US Treasury Releases Final And Proposed Regulations On Qualified Foreign Pension Funds And Other Issues Under FIRPTA

Published date25 January 2023
Subject MatterFinance and Banking, Employment and HR, Tax, Financial Services, Fund Management/ REITs, Retirement, Superannuation & Pensions, Capital Gains Tax, Withholding Tax
Law FirmMayer Brown
AuthorMs Michelle M. Jewett, Jeffrey Bruns, Matthew McDonald, JoonBeom Pae, Michael Loquercio and Xiao Xiao

On December 28, 2022, the Treasury Department and the Internal Revenue Service ("IRS") released final regulations regarding the Section 897(l)1 exception from the Foreign Investment in Real Property Tax Act ("FIRPTA") for qualified foreign pension funds ("QFPFs") ("Final Regulations").2 On the same day, the Treasury Department and the IRS also proposed regulations clarifying the treatment of QFPFs under Section 892 and making certain changes to the rules surrounding domestically controlled qualified investment entities and related FIRPTA exceptions ("2022 Proposed Regulations").3

This Legal Update provides a review of certain rules provided in the Final Regulations and the 2022 Proposed Regulations, including comparisons to the prior proposed regulations.

QFPF Final Regulations

The PATH Act4 added Section 897(l) in 2015, which provides a complete exemption from taxation under Section 897 for gain or loss recognized by a QFPF attributable to the disposition of, and certain distributions with respect to, United States real property interests ("USRPIs"). On June 6, 2019, the Treasury Department and the IRS released proposed regulations under Section 897(l) ("2019 Proposed Regulations").5 The 2019 Proposed Regulations provided guidance regarding the scope of the Section 897(l) exemption, the requirements for an entity to qualify as a QFPF, and related withholding tax rules under Sections 1445 and 1446.

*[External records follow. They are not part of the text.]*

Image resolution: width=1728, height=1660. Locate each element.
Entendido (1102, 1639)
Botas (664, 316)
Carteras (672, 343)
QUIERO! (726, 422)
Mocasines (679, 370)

The Final Regulations retain the general approach and structure of the 2019 Proposed Regulations with certain revisions and clarifications that generally are favorable for trusts or other entities seeking QFPF status. In general, the Final Regulations are effective on December 29, 2022, although certain rules will apply with respect to dispositions and distributions occurring on or after June 6, 2019. In addition, an eligible fund may apply the Final Regulations to dispositions and distributions occurring on or after December 18, 2015, provided that the eligible fund and all other relevant persons consistently apply all applicable rules for all relevant years.

1. Scope of the Exception

Under Section 897(l), a QFPF, or an entity all the interests of which are held by a QFPF, is not treated as a nonresident alien individual or a foreign corporation for purposes of Section 897. As such, under the Code, QFPFs (and entities wholly owned by QFPFs) are exempt from FIRPTA with respect to gain attributable to the disposition of USRPIs. The 2019 Proposed Regulations introduced the concepts of "qualified holders," "qualified controlled entities" and "qualified segregated accounts." Under the 2019 Proposed Regulations, gain or loss of a "qualified holder" from the disposition of a USRPI (including a REIT capital gain dividend as described in Section 897(h)) is not subject to Section 897(a) to the extent the gain or loss is attributable to one or more "qualified segregated accounts" maintained by the qualified holder. As defined in the 2019 Proposed Regulations, a qualified holder is a QFPF or a "qualified controlled entity." The Final Regulations generally adopt the relevant concepts related to the scope of the exception as provided in the 2019 Proposed Regulations.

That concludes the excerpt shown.